A few months ago I called about 15 practitioners’ offices to see if they could help us reach a diagnosis.  I got ahold of a live person for about two of those calls.  They couldn’t help.  Maybe three called me back.  That’s when I got him signed up for Kennedy Krieger.   Waited to find out when we could have him assessed there.  After I heard about the wait time, I kept calling other places.  Thought I had a good option lined up, but they double booked, and I felt like that may not be a good sign, and called another 15 places.  Most called back and said they do not do diagnostics for children.

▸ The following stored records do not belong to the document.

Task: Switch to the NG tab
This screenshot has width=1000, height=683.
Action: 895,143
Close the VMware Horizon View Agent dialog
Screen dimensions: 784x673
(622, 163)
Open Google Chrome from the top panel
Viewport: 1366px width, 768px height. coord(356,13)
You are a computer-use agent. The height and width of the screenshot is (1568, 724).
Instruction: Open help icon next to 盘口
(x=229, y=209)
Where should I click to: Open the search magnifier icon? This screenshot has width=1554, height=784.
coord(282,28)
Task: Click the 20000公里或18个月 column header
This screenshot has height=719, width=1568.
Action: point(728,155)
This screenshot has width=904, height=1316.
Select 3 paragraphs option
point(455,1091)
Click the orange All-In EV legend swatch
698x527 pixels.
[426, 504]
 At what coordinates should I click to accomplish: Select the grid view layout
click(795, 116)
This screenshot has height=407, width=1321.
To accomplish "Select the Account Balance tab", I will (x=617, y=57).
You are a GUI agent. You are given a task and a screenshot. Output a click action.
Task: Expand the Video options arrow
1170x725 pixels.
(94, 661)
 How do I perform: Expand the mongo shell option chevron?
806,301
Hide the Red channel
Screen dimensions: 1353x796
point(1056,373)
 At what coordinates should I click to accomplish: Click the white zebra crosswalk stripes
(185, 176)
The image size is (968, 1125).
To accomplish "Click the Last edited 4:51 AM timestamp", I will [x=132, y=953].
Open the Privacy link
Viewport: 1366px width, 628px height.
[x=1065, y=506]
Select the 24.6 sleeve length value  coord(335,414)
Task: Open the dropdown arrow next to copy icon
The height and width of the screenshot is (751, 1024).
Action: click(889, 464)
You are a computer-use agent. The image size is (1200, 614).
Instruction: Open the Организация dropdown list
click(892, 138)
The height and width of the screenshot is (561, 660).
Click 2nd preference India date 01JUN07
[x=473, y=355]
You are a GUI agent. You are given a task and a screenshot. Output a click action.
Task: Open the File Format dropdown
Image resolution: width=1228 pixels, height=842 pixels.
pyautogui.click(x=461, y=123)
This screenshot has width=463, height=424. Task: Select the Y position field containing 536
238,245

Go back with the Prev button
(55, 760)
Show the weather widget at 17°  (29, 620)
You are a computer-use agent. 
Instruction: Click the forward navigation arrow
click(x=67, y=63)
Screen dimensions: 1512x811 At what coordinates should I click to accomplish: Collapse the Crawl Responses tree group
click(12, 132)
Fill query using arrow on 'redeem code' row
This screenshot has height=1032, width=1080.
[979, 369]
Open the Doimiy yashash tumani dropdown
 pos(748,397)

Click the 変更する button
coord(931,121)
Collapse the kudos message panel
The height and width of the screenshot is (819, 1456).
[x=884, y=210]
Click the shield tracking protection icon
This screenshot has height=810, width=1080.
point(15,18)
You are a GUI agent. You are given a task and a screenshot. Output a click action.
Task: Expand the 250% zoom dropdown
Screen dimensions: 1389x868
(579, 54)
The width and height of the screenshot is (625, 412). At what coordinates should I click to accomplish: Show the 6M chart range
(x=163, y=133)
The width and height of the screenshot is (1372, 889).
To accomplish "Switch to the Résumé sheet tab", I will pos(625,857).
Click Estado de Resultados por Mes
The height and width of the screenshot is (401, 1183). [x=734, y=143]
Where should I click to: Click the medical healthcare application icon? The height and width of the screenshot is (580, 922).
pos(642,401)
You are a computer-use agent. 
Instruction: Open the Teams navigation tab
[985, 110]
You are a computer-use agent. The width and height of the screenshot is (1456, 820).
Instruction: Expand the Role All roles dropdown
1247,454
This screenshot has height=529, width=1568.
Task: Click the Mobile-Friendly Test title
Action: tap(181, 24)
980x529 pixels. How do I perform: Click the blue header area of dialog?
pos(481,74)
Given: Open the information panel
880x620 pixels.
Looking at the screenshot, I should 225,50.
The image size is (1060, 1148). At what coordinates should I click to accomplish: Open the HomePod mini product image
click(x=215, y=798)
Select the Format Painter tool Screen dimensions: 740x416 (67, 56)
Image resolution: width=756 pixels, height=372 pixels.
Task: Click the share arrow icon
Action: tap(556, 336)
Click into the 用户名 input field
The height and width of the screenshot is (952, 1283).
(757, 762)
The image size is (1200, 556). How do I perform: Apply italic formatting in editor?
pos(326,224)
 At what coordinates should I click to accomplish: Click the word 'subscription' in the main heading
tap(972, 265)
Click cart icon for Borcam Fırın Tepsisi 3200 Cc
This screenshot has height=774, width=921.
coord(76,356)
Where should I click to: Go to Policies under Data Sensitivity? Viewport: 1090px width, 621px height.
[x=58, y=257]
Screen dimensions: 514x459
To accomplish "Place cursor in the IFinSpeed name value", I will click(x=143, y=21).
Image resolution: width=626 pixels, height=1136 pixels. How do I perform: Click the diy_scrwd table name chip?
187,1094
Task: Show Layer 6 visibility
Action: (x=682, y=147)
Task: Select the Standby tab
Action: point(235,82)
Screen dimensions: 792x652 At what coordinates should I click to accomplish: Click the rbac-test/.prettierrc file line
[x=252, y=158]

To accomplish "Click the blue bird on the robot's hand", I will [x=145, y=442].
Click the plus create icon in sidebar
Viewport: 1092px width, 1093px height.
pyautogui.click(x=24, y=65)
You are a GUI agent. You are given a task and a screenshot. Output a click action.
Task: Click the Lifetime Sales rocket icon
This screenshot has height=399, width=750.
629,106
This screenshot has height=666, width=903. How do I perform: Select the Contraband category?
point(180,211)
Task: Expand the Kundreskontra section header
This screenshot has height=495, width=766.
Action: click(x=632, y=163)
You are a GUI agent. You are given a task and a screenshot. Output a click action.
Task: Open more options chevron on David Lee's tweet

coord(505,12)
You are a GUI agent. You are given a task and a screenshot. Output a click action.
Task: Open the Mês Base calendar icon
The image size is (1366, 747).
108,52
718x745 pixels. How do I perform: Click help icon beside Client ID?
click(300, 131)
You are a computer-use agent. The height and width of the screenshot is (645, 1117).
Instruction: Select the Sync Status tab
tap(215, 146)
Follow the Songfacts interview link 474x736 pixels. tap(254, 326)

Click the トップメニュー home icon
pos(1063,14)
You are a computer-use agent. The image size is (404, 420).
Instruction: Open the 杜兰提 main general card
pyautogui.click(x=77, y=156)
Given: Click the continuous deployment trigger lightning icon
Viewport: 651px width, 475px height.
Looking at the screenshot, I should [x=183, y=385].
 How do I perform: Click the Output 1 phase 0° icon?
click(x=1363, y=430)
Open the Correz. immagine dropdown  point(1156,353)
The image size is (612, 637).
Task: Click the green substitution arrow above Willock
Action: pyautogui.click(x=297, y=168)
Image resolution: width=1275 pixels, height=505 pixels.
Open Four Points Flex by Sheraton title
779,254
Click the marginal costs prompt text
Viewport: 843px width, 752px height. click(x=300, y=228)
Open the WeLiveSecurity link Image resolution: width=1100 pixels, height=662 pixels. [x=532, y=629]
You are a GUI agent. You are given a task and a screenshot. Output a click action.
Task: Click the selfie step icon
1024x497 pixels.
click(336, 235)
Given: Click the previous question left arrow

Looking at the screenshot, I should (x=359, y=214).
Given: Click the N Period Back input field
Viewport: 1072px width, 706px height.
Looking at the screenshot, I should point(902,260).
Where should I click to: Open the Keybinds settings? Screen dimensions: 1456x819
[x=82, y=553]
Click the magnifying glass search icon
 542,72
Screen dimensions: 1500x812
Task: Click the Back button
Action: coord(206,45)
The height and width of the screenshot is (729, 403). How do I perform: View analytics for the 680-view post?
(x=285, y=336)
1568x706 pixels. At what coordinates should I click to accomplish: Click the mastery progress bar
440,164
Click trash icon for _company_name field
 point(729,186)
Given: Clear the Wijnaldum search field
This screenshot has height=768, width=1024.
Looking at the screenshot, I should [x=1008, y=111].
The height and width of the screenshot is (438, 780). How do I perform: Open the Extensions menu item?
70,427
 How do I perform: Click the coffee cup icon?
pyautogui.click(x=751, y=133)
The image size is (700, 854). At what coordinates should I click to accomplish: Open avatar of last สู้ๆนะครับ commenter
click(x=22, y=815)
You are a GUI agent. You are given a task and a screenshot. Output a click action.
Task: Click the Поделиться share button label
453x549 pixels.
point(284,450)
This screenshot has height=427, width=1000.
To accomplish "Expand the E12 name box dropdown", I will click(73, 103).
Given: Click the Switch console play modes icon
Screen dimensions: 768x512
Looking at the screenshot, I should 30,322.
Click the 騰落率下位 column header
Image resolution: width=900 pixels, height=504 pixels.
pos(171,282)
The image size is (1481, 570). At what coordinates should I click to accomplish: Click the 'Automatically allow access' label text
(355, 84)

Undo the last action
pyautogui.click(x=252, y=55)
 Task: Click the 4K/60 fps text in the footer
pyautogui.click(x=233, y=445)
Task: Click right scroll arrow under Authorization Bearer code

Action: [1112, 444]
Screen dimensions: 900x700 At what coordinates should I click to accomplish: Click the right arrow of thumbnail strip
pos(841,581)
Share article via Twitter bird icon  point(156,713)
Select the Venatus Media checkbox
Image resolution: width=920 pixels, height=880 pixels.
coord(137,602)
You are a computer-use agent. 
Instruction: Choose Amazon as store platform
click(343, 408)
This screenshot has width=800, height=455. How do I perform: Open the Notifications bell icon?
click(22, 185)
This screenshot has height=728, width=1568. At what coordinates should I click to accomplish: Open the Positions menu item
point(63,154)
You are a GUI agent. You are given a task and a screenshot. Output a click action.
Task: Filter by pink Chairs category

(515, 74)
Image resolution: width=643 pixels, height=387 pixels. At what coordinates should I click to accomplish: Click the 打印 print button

The ones who do work with kids and called back said the wait list is a few months out.  Because there are that many families struggling with spectrum disorders.  And it’s a hard journey.  It’s lonely.  The main caretaker gets burnt out.  The spouse gets burnt out because the one who stays at home is burnt out.

Not everyone understands.  You feel unsupported by those you would like support from but who question your intuition and the whole idea of autism.  If your kid does not present like Rain Man, your kid surely does not have autism, they think!  I want to tell them, “Guys, it’s a processing difference, and it’s a spectrum.  They can need little support and appear like other kids in classroom on the surface, but come home and have no more energy to hold it all together, and then let their frustration out where they feel safest.  Or they can need a lot of support and be nonverbal.  But both kinds of kids and their families can be in a lot of emotional distress because life is so hard with this disorder.”

But I don’t really have to be understood or to explain it at all to them. My job is to advocate for my child and get him and our family the care we need to do more than just survive.  And right now, it stinks big time, but I guess it’s just waiting for the nearest appointment date even if it feels too far away.